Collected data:
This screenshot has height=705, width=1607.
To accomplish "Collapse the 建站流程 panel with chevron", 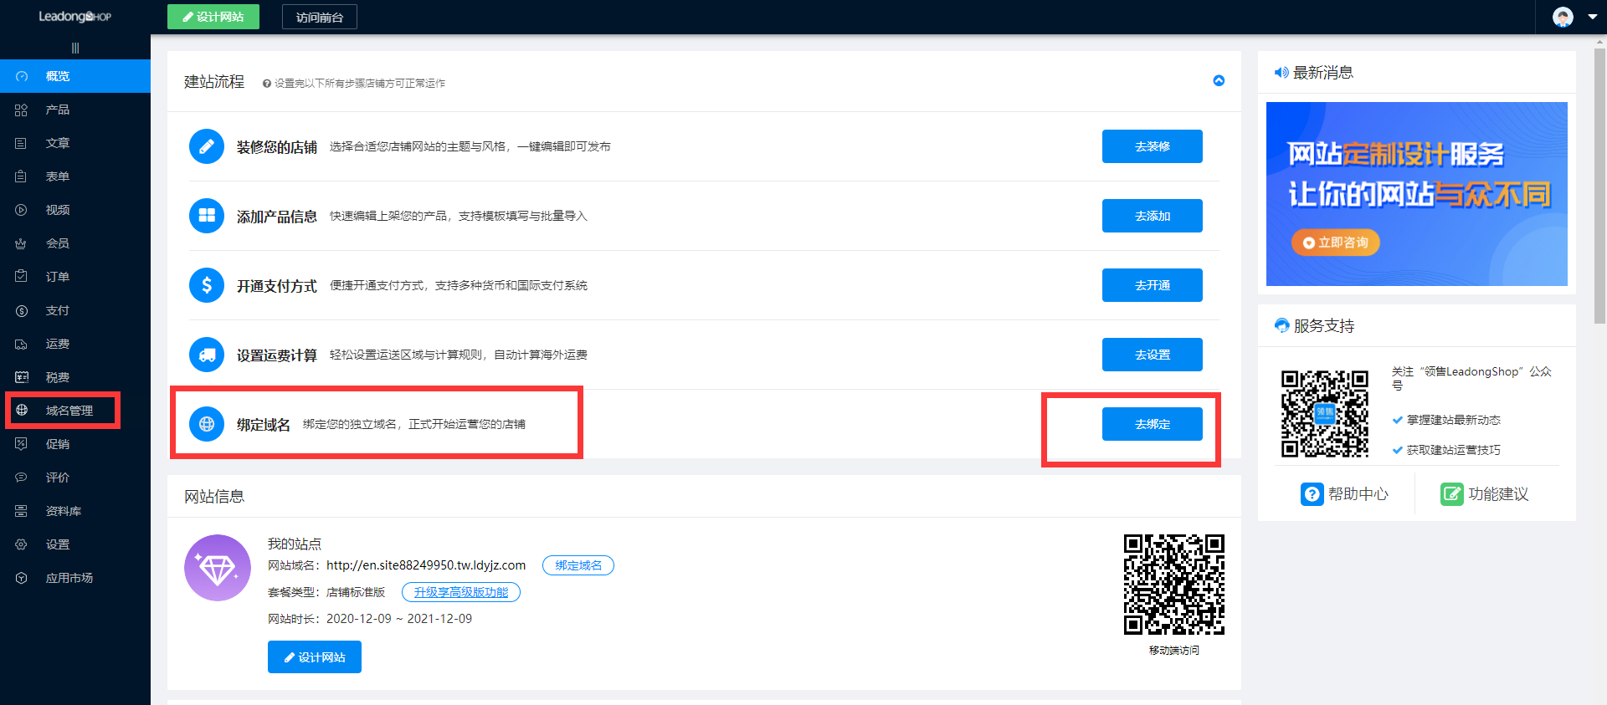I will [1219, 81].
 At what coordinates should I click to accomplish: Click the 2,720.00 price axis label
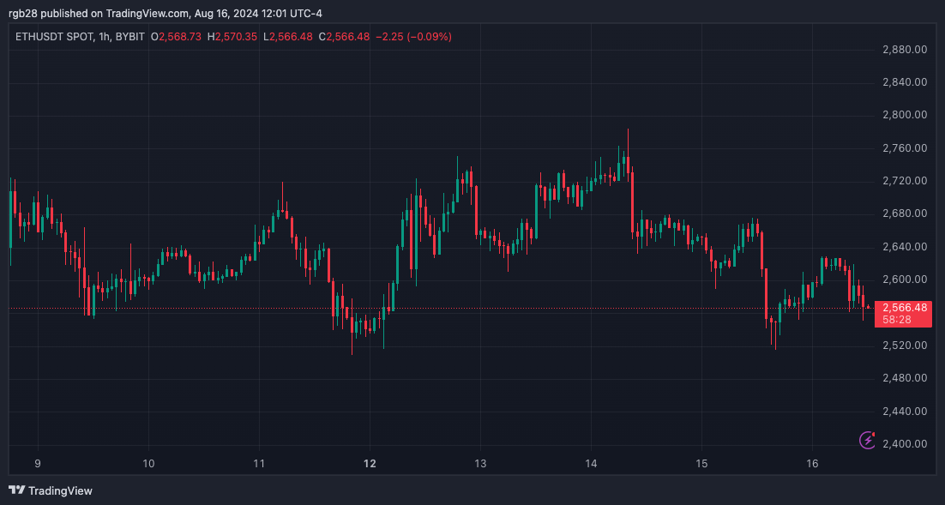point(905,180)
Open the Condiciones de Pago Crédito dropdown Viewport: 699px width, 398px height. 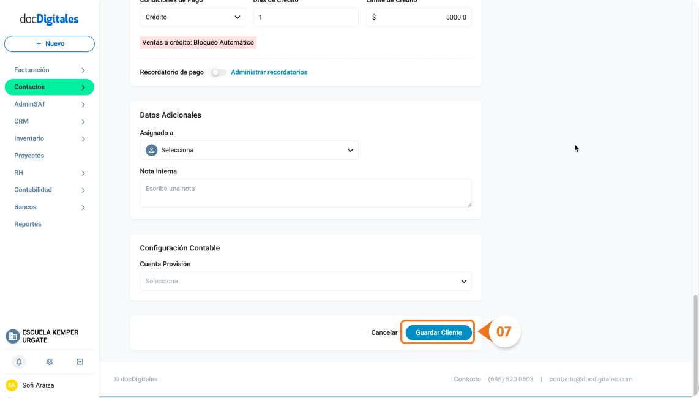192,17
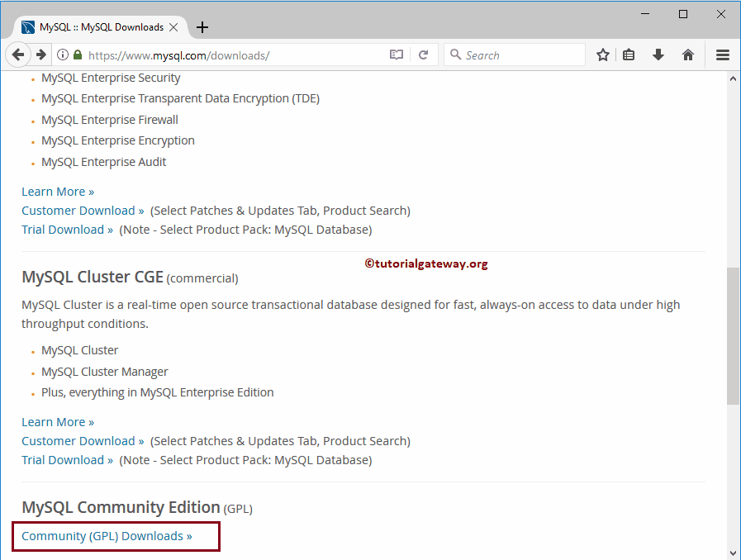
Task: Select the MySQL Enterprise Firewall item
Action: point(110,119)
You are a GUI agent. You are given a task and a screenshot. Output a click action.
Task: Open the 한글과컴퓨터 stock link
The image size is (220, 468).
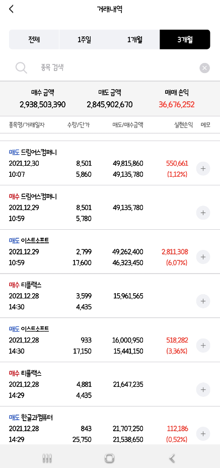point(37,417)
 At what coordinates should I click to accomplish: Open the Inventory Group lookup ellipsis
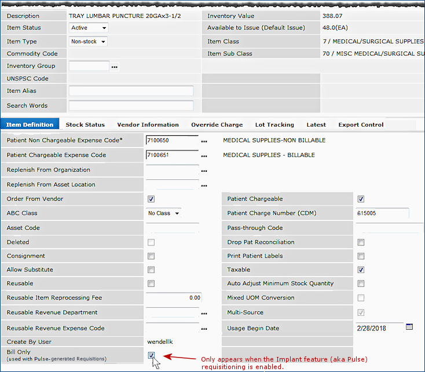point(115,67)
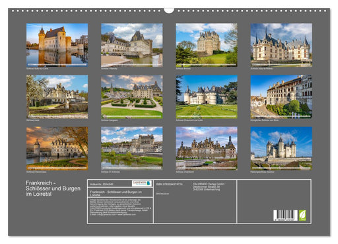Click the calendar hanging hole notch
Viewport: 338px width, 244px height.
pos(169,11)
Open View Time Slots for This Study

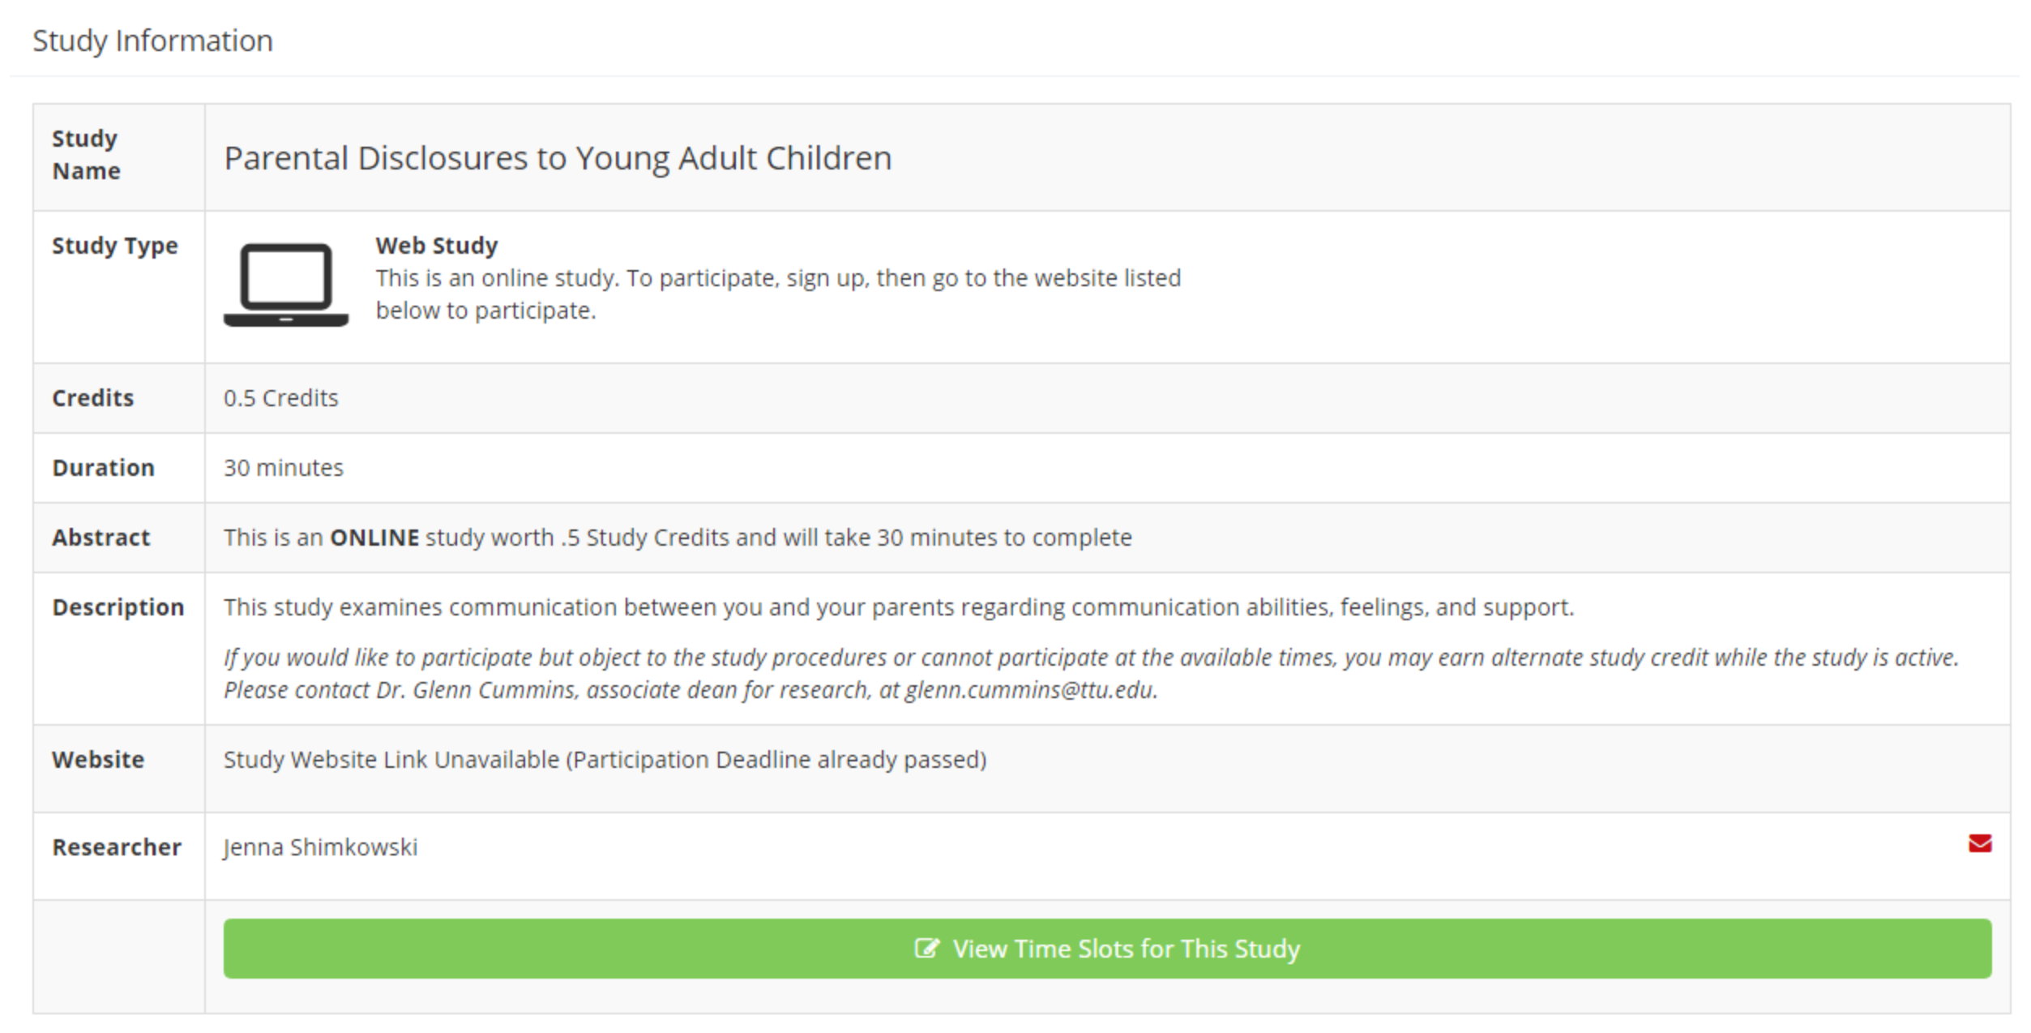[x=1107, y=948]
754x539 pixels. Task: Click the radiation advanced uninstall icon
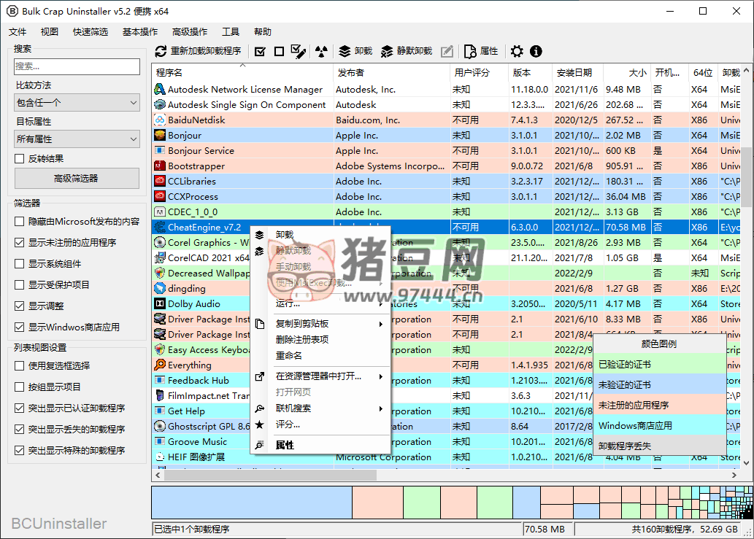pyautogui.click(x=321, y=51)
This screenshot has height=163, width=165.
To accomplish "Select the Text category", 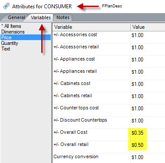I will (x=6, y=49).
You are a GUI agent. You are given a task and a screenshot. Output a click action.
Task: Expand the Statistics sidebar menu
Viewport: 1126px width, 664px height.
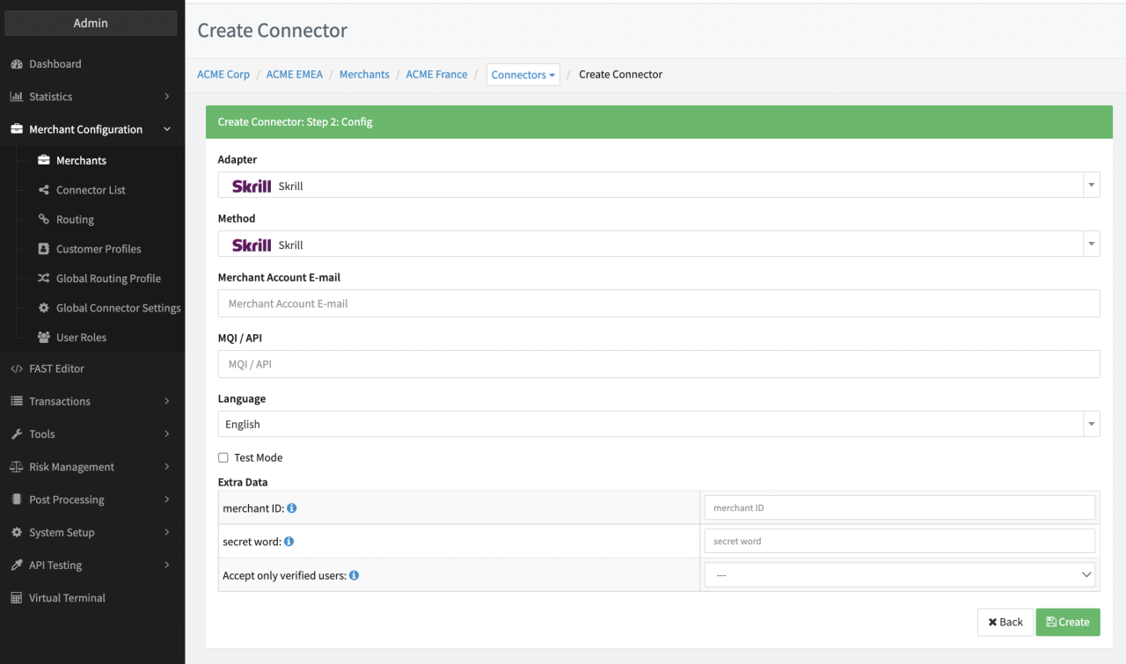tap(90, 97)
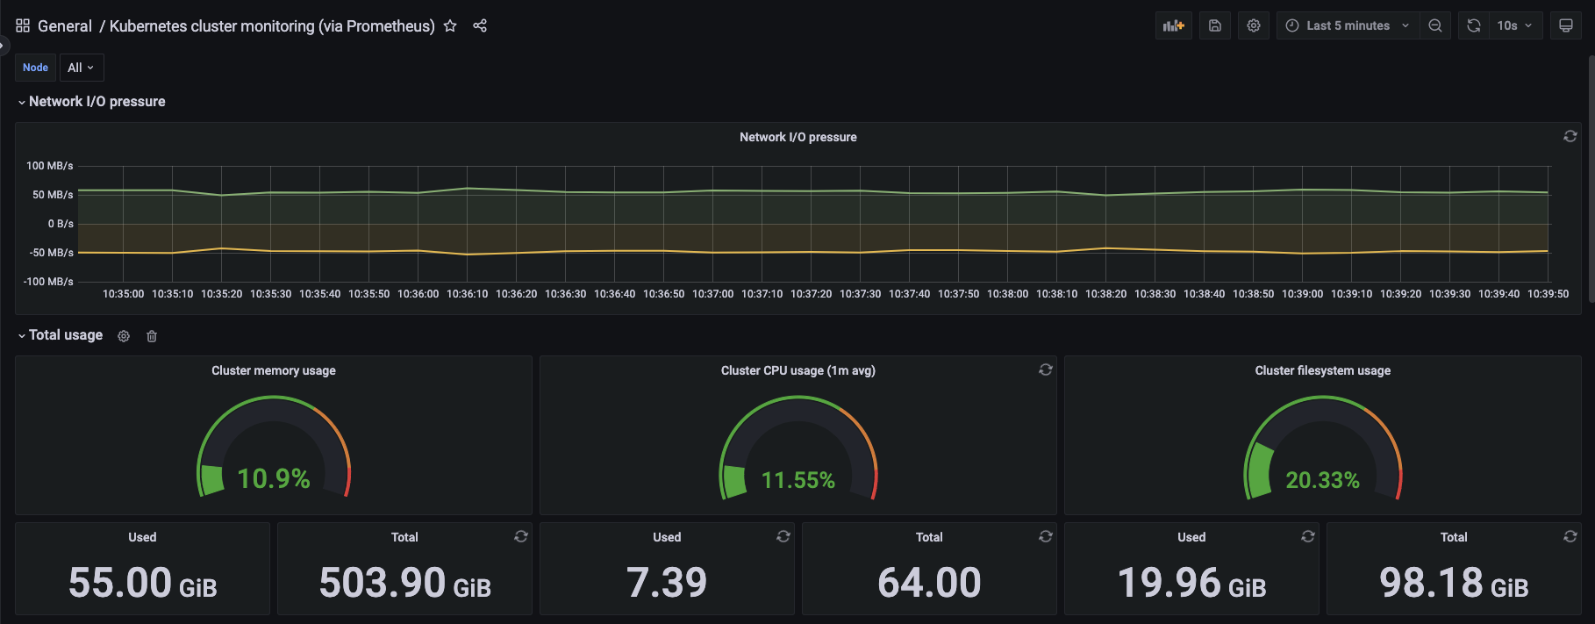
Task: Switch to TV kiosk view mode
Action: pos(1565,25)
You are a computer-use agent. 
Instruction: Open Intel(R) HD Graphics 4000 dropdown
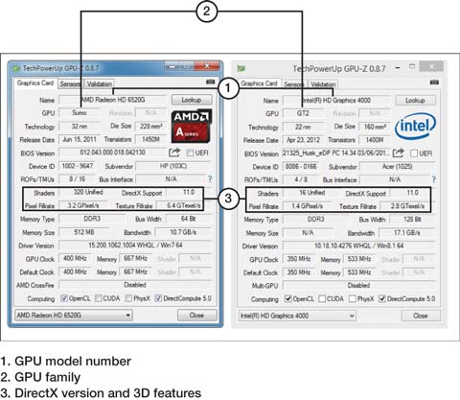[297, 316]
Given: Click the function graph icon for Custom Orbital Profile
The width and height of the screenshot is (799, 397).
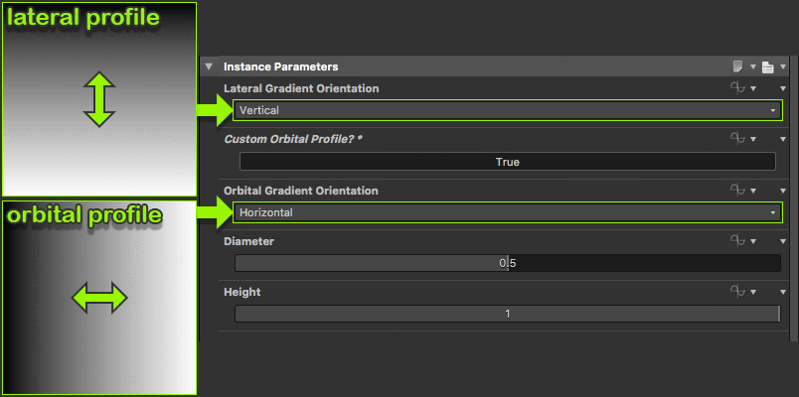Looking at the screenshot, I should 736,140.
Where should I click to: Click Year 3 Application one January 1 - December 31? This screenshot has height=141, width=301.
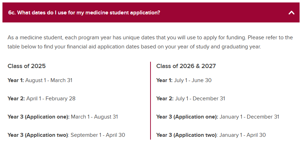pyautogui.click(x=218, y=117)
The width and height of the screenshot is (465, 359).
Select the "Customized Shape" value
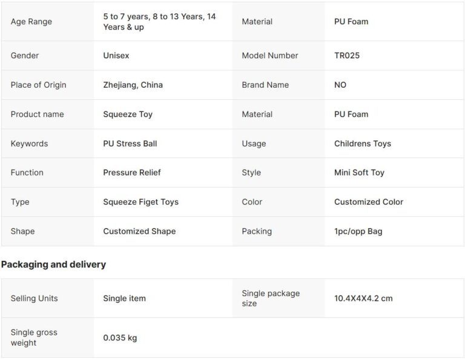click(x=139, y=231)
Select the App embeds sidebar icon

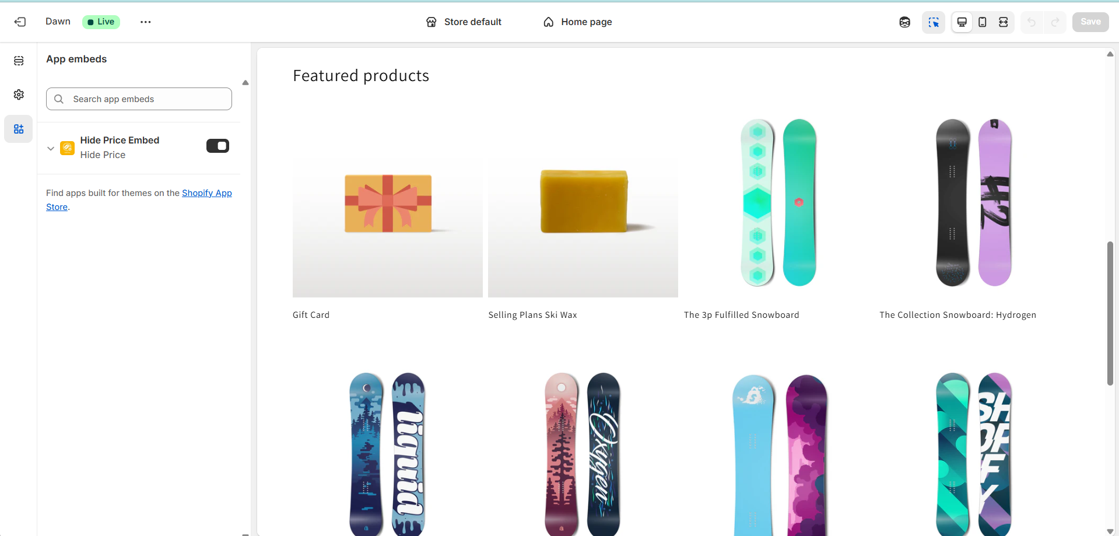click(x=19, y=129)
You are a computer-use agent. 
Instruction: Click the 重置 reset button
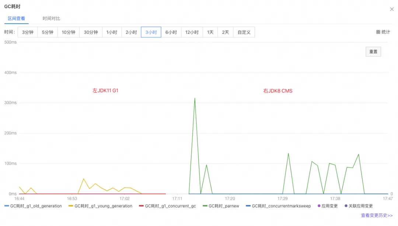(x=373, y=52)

*Work required*.
With pictures omitted, reproduce exactly the lines from the line containing "Select the App embeds sidebar icon" through the end of the data above.

*Exercise output*.
Select the App embeds sidebar icon

click(x=19, y=129)
You are a computer-use agent. 
Instruction: Click the 重置 reset button
(x=373, y=52)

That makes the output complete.